→ **Objectif A**
Dans l'extrait sur le clip, comment la chanteuse est-elle habillée lorsqu'elle boit du vin blanc dans son bain ?
→ **Objectif B**
Les affirmations suivantes concordent-elles avec l'extrait sur le clip ? Pour chacune, répondez par oui ou non en citant les mots décisifs de l'extrait : (i) le moodboard était surtout rempli de mèmes ; (ii) le but était de reproduire des mèmes ; (iii) sur la moto, la chanteuse porte une perruque rousse.

→ **Extrait du texte**

● ● ●

Le résultat est un clip déjanté, où on voit la chanteuse tantôt sur une moto sport filant à toute allure avec une perruque blond platine dans une forêt animée où gambadent des licornes, tantôt dans son bain, habillée en Télétubbies, en train de boire du vin blanc. « On avait fait un moodboard surtout rempli de mèmes. Il y avait aussi des trucs que j’avais toujours voulu faire, comme Sailor Moon, mais, avant tout, c’est axé sur la culture internet. Le but n’était pas de reproduire des mèmes, mais que j’en devienne moi-même un, explique-t-elle. C’est un statement, c’est des situations dans lesquelles on ne s’attendrait pas à me voir. Ça prend beaucoup d’autodérision pour faire ça quand ça fait 10 que t’es dans le monde de la musique et que t’es une artiste établie. »

● ● ●

→ **Données**
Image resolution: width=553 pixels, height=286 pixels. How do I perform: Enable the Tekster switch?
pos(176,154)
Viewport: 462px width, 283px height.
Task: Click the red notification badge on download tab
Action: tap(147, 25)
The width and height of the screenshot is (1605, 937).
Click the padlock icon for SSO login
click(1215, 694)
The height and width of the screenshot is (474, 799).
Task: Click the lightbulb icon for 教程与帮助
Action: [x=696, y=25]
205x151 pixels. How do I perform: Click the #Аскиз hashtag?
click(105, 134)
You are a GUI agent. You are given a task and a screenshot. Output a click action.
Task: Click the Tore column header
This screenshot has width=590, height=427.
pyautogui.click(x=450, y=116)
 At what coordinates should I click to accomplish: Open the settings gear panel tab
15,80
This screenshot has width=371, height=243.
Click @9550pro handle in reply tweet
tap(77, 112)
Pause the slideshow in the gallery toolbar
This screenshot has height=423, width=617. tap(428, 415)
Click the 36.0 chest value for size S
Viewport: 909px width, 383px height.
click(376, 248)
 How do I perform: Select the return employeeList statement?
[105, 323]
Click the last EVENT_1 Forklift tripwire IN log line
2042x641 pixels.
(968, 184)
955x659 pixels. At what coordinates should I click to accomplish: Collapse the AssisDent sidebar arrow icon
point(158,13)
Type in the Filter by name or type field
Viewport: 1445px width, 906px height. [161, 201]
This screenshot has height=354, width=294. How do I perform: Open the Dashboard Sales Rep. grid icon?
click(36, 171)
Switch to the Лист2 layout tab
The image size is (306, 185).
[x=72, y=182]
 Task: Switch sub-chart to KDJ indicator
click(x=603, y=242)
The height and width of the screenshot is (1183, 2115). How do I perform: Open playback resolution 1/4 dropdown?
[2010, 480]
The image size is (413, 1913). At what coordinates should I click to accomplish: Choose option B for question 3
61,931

● ● ●

→ **Corrigé A**
Elle est habillée en Télétubbies.

→ **Corrigé B**
(i) Oui : « On avait fait un moodboard surtout rempli de mèmes. »
(ii) Non : « Le but n’était pas de reproduire des mèmes »
(iii) Non : « avec une perruque blond platine »